<<<<

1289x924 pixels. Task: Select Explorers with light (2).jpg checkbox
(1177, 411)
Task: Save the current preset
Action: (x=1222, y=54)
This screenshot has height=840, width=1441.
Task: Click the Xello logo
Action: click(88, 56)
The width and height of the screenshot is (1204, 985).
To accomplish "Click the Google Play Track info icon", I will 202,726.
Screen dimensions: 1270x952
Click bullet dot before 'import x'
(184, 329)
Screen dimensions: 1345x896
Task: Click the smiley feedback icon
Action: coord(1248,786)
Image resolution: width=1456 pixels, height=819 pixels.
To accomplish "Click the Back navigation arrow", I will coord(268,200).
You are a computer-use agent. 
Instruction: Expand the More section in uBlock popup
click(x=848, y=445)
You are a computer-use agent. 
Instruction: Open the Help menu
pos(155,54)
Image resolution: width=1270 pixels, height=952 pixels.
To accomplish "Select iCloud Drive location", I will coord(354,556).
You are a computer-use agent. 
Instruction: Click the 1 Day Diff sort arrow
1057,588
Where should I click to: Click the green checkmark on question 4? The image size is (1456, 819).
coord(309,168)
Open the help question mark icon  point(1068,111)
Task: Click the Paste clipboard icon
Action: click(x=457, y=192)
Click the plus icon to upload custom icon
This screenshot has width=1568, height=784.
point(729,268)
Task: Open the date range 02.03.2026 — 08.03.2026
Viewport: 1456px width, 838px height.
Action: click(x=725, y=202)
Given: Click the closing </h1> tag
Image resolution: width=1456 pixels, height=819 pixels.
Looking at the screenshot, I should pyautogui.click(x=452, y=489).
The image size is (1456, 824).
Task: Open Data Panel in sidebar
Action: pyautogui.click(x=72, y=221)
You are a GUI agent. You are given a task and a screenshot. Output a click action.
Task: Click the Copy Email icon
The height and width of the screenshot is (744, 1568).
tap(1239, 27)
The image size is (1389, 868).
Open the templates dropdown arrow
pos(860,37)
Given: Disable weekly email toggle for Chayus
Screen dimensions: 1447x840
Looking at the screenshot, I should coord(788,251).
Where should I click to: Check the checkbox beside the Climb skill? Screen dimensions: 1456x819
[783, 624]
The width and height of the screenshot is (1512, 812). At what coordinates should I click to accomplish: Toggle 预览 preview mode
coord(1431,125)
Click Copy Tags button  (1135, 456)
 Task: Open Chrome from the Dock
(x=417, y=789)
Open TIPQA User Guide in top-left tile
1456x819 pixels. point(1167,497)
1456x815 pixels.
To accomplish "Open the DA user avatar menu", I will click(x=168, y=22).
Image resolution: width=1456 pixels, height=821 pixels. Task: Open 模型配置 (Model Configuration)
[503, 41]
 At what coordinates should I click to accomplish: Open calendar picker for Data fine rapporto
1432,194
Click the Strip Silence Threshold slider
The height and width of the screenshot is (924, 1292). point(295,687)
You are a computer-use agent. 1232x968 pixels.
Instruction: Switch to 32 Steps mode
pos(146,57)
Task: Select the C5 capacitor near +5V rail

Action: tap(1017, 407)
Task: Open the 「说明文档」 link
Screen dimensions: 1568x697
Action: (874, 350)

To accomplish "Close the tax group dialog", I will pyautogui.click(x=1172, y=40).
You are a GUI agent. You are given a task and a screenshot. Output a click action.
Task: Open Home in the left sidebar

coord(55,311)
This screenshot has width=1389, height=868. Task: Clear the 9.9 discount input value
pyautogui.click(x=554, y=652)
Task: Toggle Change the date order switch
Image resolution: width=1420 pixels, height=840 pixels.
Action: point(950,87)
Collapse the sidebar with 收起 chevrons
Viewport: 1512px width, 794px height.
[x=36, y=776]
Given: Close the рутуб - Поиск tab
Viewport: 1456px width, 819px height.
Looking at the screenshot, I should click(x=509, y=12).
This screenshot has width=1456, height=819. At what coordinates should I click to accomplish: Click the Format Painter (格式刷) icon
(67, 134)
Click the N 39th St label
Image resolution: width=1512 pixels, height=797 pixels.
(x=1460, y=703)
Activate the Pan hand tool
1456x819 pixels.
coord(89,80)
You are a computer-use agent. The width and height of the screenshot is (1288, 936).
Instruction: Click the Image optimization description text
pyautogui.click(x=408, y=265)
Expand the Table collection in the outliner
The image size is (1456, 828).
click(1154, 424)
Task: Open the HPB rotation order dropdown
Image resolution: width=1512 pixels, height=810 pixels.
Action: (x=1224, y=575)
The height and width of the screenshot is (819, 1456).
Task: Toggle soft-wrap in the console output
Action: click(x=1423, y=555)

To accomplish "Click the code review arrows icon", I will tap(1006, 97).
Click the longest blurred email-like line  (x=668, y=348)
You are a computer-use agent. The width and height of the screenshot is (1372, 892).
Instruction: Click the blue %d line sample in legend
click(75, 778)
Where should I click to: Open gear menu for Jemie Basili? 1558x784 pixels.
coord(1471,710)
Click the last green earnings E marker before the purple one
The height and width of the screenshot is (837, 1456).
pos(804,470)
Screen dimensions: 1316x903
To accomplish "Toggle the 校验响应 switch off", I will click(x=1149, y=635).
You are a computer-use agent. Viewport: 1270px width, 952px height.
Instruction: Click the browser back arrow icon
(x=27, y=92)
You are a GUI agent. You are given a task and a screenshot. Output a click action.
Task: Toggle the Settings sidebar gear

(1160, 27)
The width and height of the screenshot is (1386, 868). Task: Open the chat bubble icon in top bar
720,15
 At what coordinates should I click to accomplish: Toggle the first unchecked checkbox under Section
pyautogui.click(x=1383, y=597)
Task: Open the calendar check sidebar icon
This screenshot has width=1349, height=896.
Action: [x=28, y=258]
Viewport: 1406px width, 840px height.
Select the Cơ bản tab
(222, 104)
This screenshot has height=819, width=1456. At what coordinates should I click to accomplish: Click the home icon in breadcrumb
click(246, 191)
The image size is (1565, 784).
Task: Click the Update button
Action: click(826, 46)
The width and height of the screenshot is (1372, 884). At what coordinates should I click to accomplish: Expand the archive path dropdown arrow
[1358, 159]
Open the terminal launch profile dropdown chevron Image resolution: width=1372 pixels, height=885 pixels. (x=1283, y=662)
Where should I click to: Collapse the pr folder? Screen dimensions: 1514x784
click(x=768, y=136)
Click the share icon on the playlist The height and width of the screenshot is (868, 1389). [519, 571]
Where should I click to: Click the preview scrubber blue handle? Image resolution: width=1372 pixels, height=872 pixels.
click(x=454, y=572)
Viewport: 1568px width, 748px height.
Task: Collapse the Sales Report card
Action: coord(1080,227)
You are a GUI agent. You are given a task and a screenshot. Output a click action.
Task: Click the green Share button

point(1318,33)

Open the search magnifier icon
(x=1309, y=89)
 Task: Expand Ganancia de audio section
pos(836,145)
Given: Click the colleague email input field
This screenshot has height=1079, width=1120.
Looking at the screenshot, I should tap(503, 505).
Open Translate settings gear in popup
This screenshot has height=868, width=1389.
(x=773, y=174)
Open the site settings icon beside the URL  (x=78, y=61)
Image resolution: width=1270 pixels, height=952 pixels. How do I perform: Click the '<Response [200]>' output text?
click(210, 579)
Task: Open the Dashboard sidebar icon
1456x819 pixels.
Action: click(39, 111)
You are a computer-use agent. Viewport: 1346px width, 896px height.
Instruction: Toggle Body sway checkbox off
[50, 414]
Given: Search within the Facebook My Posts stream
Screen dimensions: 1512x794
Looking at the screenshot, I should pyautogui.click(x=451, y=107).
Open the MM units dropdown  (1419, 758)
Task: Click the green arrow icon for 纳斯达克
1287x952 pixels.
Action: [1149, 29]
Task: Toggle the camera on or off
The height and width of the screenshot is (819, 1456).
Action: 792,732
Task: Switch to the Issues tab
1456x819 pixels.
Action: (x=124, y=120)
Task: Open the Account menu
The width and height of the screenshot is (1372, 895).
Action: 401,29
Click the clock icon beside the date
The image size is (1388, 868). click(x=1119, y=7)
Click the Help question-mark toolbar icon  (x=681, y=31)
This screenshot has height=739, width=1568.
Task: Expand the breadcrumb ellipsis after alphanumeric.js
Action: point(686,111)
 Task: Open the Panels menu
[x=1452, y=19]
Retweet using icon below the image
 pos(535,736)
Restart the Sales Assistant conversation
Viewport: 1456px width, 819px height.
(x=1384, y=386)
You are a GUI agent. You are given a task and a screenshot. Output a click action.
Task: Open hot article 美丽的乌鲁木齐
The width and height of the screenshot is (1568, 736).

>>>>

▸ WHAT IS REQUIRED:
Return all lines in the data that include the word "will".

▸ WRITTEN SOLUTION:
To accomplish "Click the Google Play Track info icon", I will 202,726.
To accomplish "Click the Back navigation arrow", I will coord(268,200).
To accomplish "Select iCloud Drive location", I will coord(354,556).
To accomplish "Open the DA user avatar menu", I will click(x=168, y=22).
To accomplish "Close the tax group dialog", I will pyautogui.click(x=1172, y=40).
To accomplish "Click the code review arrows icon", I will tap(1006, 97).
To accomplish "Toggle the 校验响应 switch off", I will click(x=1149, y=635).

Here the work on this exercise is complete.